▶ **What to produce**: Rewrite every line of the material below as a numbered list, skipping any blank lines and leaving out the pictures.

+++++

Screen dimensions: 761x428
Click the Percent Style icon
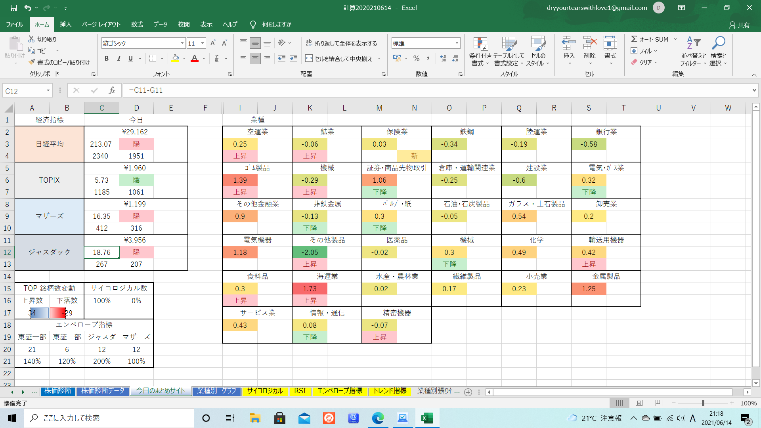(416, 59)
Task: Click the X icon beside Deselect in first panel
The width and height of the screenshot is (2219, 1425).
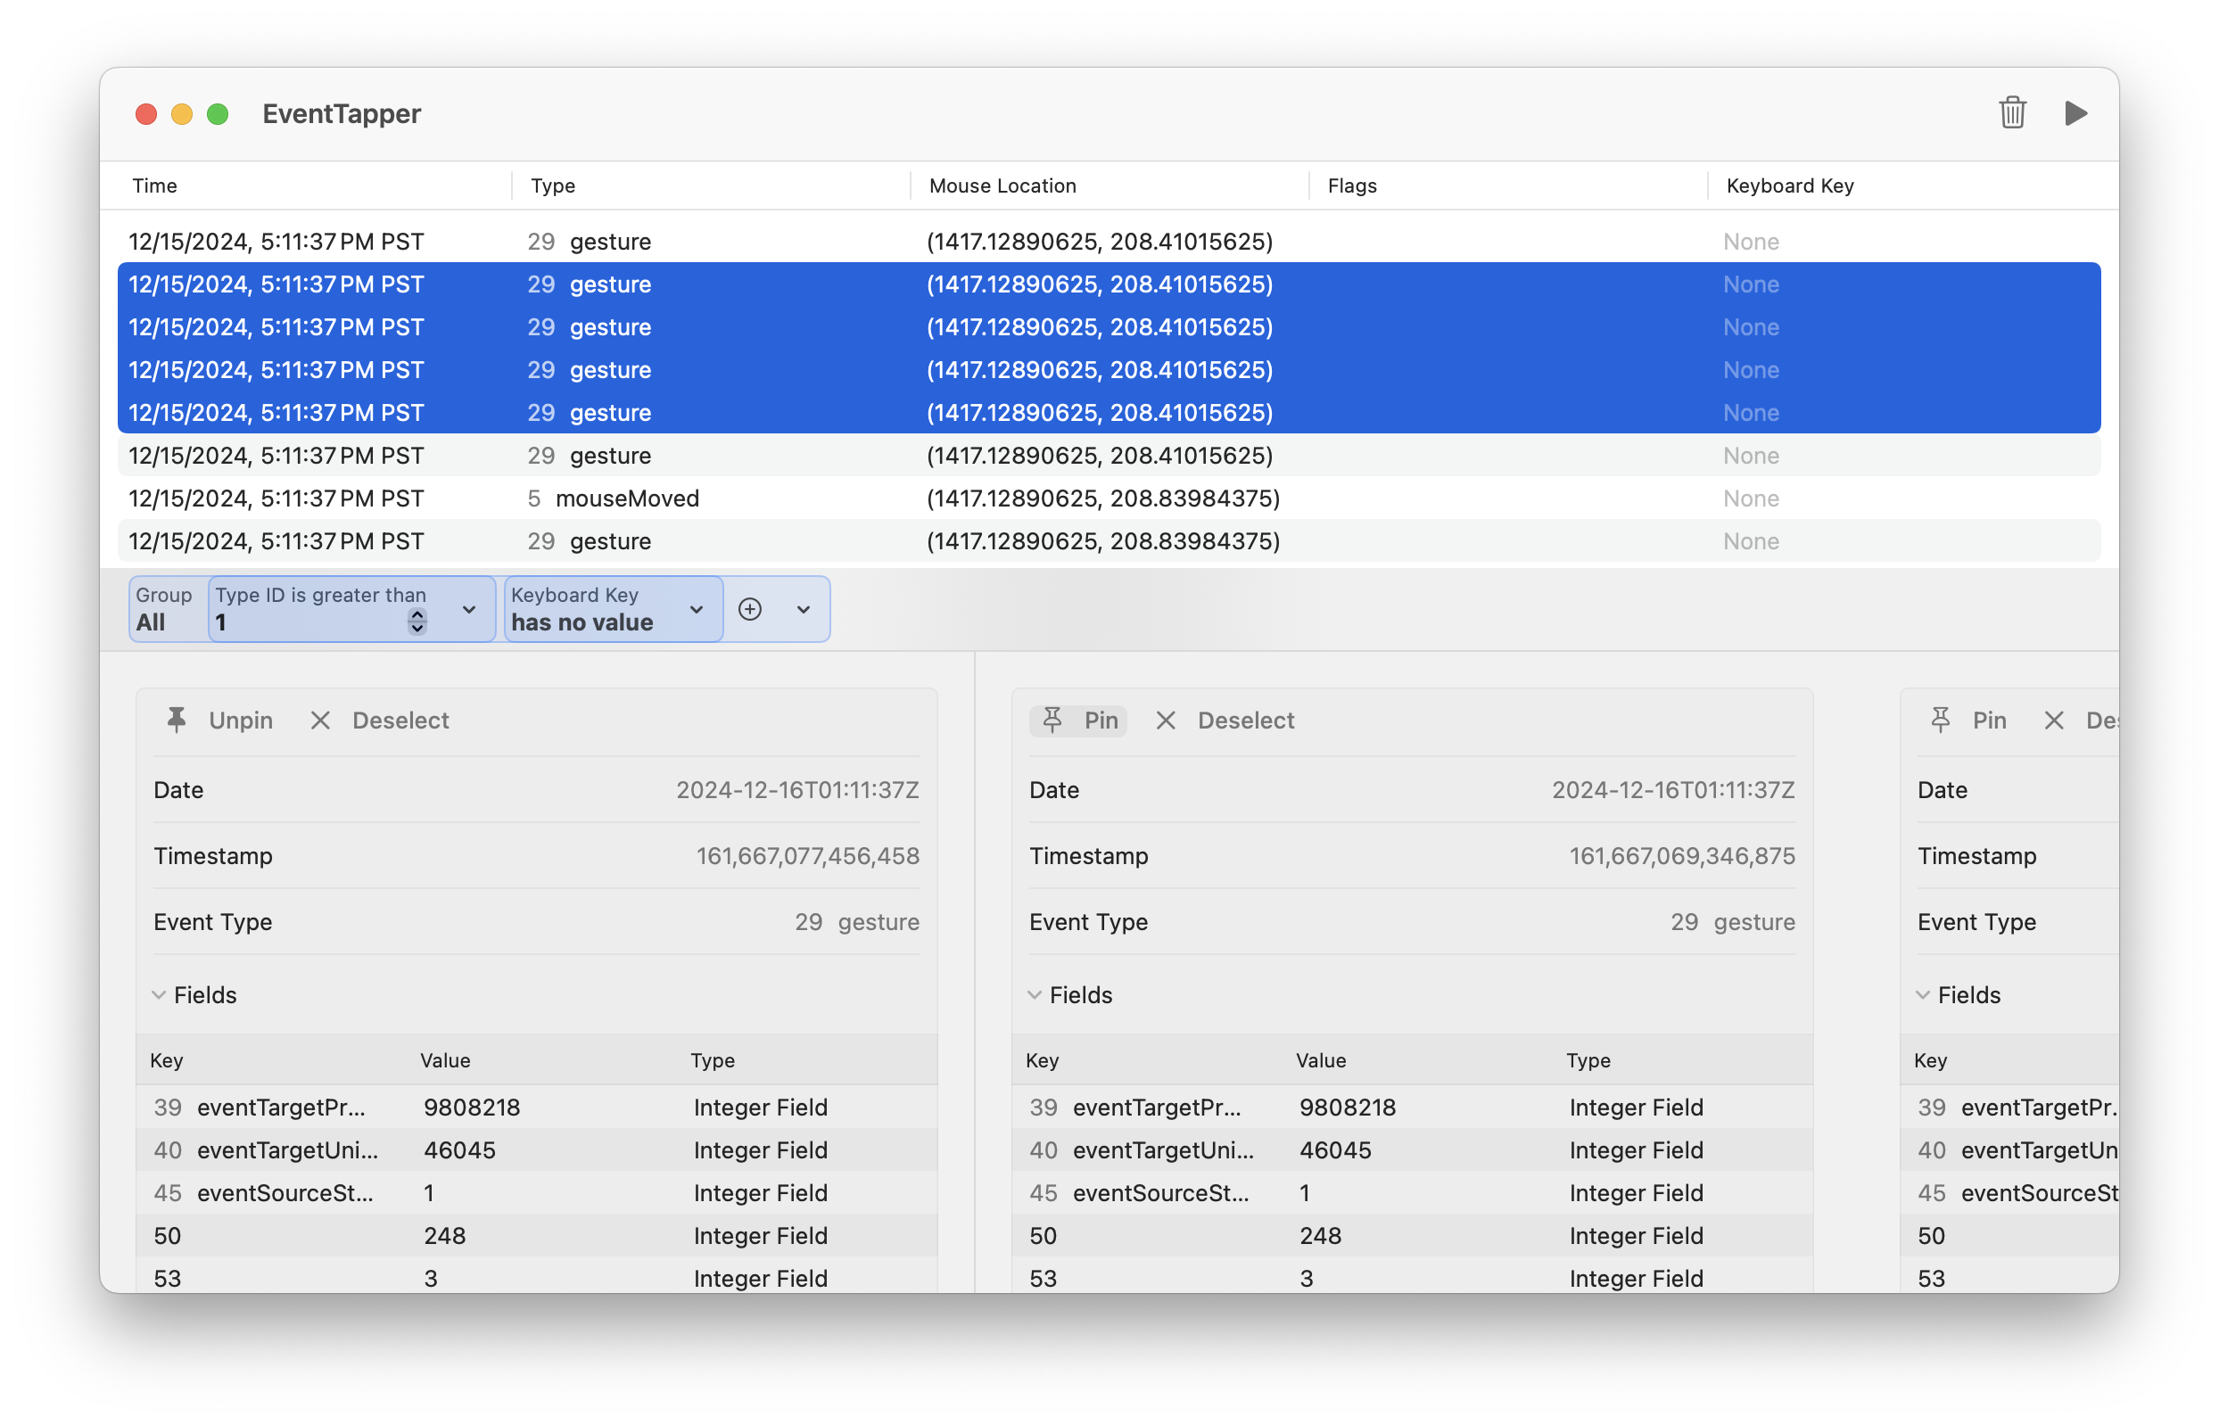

+++++

▶ **Final result**:
1. Screen dimensions: 761x428
2. Click the Percent Style icon
3. (416, 59)
4. Task: Click the X icon beside Deselect in first panel
5. The width and height of the screenshot is (2219, 1425).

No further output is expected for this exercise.